C’est aujourd’hui dans les bureaux du Medef que s’élabore, pour l’essentiel, la politique du gouvernement Hollande. Aussi, la publication, par l’organisation patronale, d’une « contribution à la stratégie nationale de santé » (1), programme détaillé d’une contre-réforme de l’assurance maladie et de l’hôpital doit retenir toute notre attention...
Dans ce document, le patronat avance, pour 2017, un « projet-cible » de privatisation de la santé. S’appuyant sur les brèches déjà ouvertes, il définit également un programme de 22 mesures immédiates pour y parvenir.
La stratégie des « 3 piliers » Pour le Medef, il est nécessaire de passer du « modèle étatique » actuel (un terme particulièrement mal choisi, puisque la Sécurité sociale reste à l’heure actuelle une institution autonome de l’État, financée par des cotisations sociales et non par les impôts), reposant essentiellement sur un « pilier » public, à un modèle « concurrentiel » s’appuyant avant tout sur des assurances et des cliniques privées. Jugeant toutefois que « les acteurs publics et privés ne paraissent pas à ce stade suffisamment préparés », le Medef définit pour l’immédiat un « modèle réaliste », étape intermédiaire de la privatisation.La Sécurité sociale (« pilier » public aujourd’hui encore prépondérant) devrait désormais se cantonner au remboursement d’un « panier de soins » très réduit assurant une couverture minimum.
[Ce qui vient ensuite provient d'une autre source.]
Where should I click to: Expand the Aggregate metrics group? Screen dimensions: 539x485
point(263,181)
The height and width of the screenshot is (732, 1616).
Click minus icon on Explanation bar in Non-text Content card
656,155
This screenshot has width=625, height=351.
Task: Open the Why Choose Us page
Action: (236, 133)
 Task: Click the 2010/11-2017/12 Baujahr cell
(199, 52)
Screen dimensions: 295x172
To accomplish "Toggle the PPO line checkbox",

Les assurances constitueraient alors les deux « piliers » déterminants de la couverture maladie. Elles couvriraient de manière obligatoire les salariéEs du secteur privé, au-delà du minimum assuré par la Sécurité sociale (deuxième pilier). S’y ajouterait un « troisième pilier », une assurance volontaire et individuelle, pour ceux qui auront les moyens de s’offrir le luxe d’une assurance dite « surcomplémentaire ». Ainsi s’ouvrira largement un marché de l’assurance et de l’hospitalisation privée qui, comme celui de l’industrie pharmaceutique, a vocation à s’étendre et à être source de profits et de dividendes pour les actionnaires.
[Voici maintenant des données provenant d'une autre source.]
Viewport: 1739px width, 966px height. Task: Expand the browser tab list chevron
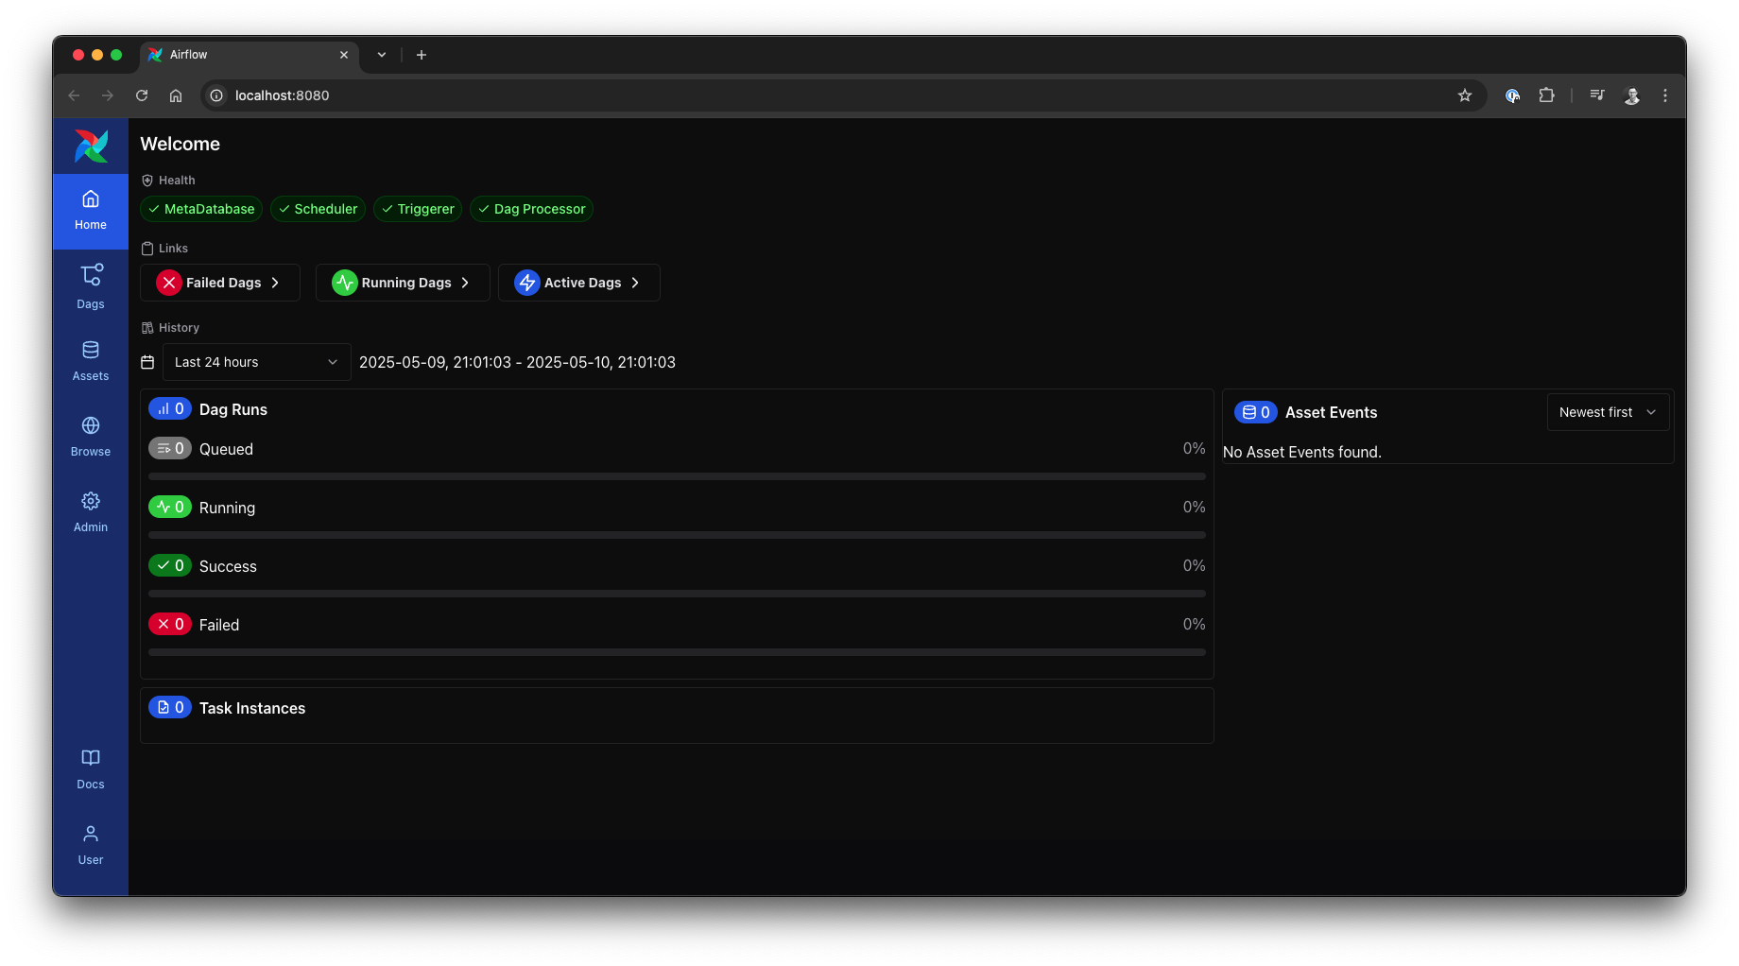[381, 55]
Le programme de la privatisationLes 22 mesures proposées par le Medef s’inscrivent dans cette perspective : relevons ici quelques-unes des plus scandaleuses.Concernant l’hôpital public, il faudra selon le document « recentrer l’hôpital sur la prise en charge des cas lourds et complexes et les urgences avérées ». Ainsi, l’hôpital se cantonnerait aux missions de service public, aux actes lourds, non rentables. Le secteur privé pourrait exploiter à sa guise les « segments » les plus lucratifs (notamment la chirurgie « ambulatoire », celle qui ne nécessite pas de séjourner à l’hôpital). Pour le Medef, ce « recentrage » doit s’accompagner de la suppression massive de lits hospitaliers, avec à la clé la disparition de milliers d’emplois publics. Le Medef préconise la mise en concurrence stricte du public et du privé par la « convergence tarifaire » entre les deux secteurs, et l’autonomie complète des établissements publics qui, s’ils sont « déficitaires », doivent être mis en « quasi-faillite » (sic !) et pourront ainsi être « repris » par des groupes privés. Le Medef met aussi lourdement l’accent sur la « responsabilisation » financière du patient. Il entend dissuader les malades d’accéder aux soins par des obstacles financiers lourds (« jour de carence » ou un forfait trimestriel de 10 euros non remboursable). Si aujourd’hui le patronat se sent des ailes pour avancer des projets aussi scandaleux, c’est que, après Chirac et Sarkozy, le gouvernement « socialiste » s’inscrit déjà très largement dans cette logique de privatisation de la santé. Il faut en faire connaître les dangers pour créer des mobilisations des personnels hospitaliers et des usagers qui, telles les « marées blanches » dans l’État espagnol, pourrons imposer des reculs au gouvernement.